A view of the logo of the Organization of the Petroleum Exporting Countries (OPEC) outside their headquarters in Vienna, Austria, Nov 30, 2023. [Photo/Agencies]

The United Arab Emirates recently left the Organization of the Petroleum Exporting Countries, seven years after Qatar walked away from the same institution. Two Gulf countries have now departed the cartel that coordinated their oil politics for nearly six decades.

The question worth asking is not what this means for OPEC, which will continue in some form. It is whether these twin exits, read alongside the quieter recalibrations underway in Riyadh, Saudi Arabia, tell us something about where Gulf oil politics are heading, and what kind of regional order is taking shape behind the daily news of war, ceasefire and energy disruption.

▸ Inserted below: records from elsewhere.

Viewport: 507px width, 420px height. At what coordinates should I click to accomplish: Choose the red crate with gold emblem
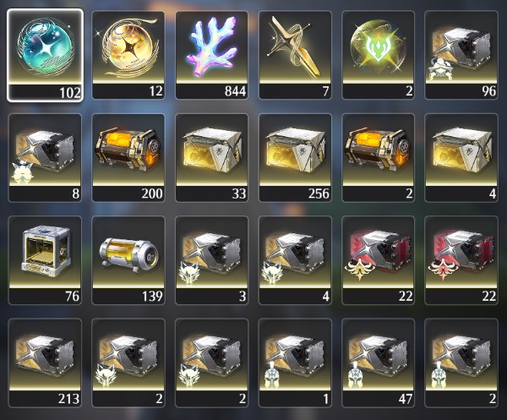coord(378,260)
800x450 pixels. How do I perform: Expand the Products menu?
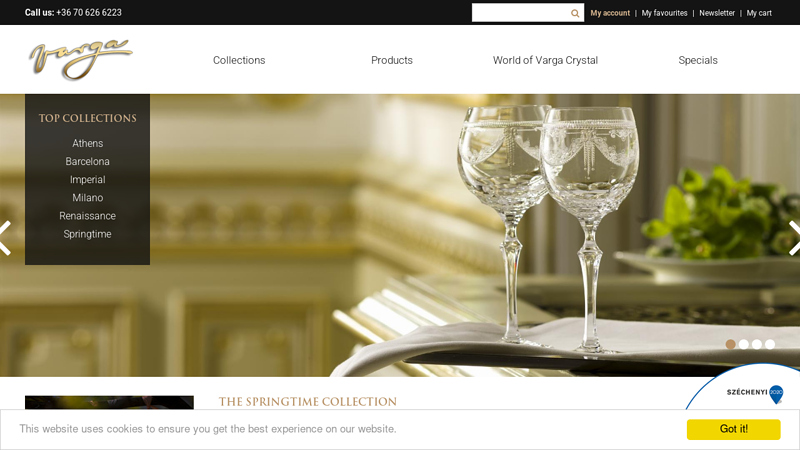pos(392,60)
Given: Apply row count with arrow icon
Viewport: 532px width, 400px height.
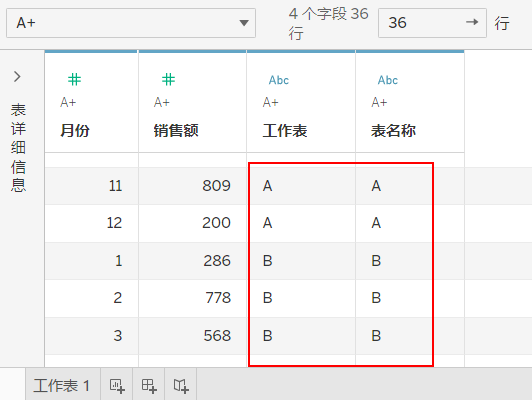Looking at the screenshot, I should point(472,22).
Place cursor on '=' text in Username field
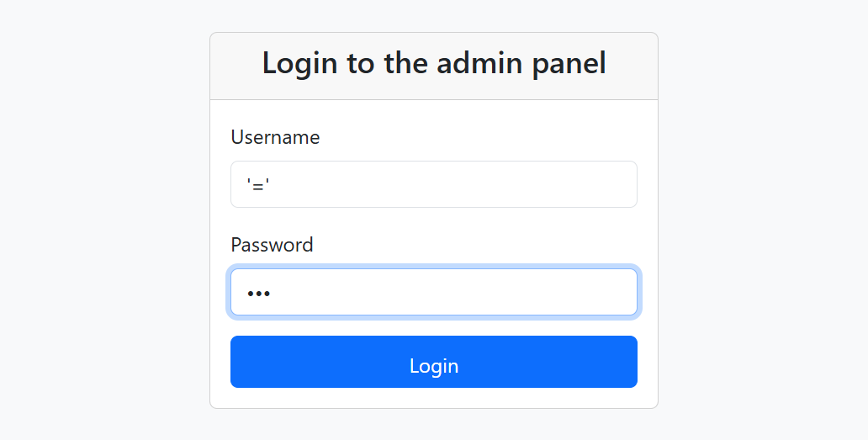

The two departures were driven by different logics, but they point in the same direction. Qatar's 2019 exit was the move of a state that had become peripheral to OPEC's core business. Doha's future was already in liquefied natural gas, where it was a global leader and where OPEC quotas had no relevance. Leaving was a strategic refocusing rather than a rupture.

The UAE's exit is structurally different. Abu Dhabi was OPEC's third-largest producer, with spare capacity that gave the cartel credibility in moments of supply shock. Its departure represents the loss of a central pillar.